Midway through 2026, we believe that framework still provides a useful starting point, but the balance of risks has changed. Broadening remains firmly intact, supported by resilient economic growth, strong earnings and improving opportunities across regions and asset classes. But steepening of yield curves has given way to higher-for-longer yields, reflecting higher inflation and tighter monetary policies. However, higher yields also offer improved income opportunities in shorter duration holdings, including US high-yield and select emerging markets. Meanwhile, the US dollar has firmed and we expect it to remain rangebound rather than weaken over the remainder of 2026.

Most importantly, the world did not break. Despite war, tariffs, inflation, tighter policy and geopolitical fragmentation, the global economy and financial markets have held together better than many expected. The outlook coalesces around a single organizing idea: resilience. Resilience is evident in economies and markets, but investors should also consider boosting portfolio resilience over the remainder of the year.
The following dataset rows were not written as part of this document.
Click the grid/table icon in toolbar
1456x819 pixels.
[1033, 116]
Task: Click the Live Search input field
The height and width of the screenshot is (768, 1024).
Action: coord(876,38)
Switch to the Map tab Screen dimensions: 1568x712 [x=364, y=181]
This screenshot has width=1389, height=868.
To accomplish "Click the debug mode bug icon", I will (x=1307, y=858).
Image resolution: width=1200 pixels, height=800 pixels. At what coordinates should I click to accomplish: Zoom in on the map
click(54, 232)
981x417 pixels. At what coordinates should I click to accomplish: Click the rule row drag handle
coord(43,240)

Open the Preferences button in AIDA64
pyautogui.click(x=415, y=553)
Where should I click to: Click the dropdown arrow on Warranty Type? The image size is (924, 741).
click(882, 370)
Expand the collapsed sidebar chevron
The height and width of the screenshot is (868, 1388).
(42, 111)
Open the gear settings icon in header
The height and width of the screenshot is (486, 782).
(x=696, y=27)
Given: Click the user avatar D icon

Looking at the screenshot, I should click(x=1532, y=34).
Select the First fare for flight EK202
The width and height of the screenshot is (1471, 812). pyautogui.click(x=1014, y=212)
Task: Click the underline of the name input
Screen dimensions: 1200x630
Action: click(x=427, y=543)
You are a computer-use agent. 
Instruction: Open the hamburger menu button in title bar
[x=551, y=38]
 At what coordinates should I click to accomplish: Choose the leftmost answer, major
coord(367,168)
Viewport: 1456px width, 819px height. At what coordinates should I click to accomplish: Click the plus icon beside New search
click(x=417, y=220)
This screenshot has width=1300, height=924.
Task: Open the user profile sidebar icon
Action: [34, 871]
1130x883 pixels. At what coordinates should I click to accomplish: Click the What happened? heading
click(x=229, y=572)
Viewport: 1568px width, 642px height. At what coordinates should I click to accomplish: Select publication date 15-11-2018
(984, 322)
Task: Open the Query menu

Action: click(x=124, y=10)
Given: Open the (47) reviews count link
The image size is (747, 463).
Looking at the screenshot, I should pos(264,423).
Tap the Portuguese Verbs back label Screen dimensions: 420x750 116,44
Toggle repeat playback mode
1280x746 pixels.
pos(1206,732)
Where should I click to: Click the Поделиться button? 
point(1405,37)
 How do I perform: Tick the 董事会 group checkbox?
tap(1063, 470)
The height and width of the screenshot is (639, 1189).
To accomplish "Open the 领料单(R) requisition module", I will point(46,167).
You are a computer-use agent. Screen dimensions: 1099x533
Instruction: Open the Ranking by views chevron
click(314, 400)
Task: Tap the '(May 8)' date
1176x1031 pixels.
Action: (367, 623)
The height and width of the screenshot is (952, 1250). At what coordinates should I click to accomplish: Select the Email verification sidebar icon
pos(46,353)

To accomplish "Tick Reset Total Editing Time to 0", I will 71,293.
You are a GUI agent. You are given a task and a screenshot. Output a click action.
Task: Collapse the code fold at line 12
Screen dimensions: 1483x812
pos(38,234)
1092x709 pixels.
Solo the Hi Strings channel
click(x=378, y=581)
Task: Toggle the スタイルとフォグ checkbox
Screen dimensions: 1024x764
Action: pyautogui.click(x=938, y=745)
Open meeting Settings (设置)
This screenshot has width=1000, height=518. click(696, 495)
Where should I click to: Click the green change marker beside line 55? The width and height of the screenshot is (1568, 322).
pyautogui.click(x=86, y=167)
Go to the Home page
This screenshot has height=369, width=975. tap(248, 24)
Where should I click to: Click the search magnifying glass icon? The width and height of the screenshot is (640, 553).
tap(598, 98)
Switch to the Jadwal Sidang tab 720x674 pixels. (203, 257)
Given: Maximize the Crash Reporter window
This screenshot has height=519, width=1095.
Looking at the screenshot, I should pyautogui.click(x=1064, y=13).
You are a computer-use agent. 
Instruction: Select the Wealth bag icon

  • Economic resilience: US and global growth rates remain close to trend, supported by sturdy consumer spending, strong business investment, solid productivity gains and corporate profits.
  • Equity market broadening: Investment opportunities continue to broaden across global equity markets, underpinned by rising corporate profitability across many regions and sectors. Our preferred equity investments include information technology, US small-cap stocks, and financials, as well as emerging equity markets.
  • Income opportunities: Tighter monetary policies should keep yields elevated and curves flat over the remainder of this year, creating potential opportunities to earn income. We favor US high-yield credit, select emerging market debt—especially in Latin America—and municipal bonds for US taxpayers.
  • Compelling long-term themes: Artificial intelligence is driving demand for energy, infrastructure and broader economic change. Rising investment in defense, national security and energy infrastructure creates long-term return opportunities, and aging populations will require investment in labor-saving technologies, assisted living and health care innovation.
  • Return and diversification via alternatives: In private markets, secondaries, private credit, real estate and infrastructure offer attractive opportunities to potentially boost returns while improving diversification through lower volatility.
  • Risks to the view: Geopolitical conflict, elevated inflation and the potential for surprise monetary policy tightening are key risks for investors to watch in the second half of 2026.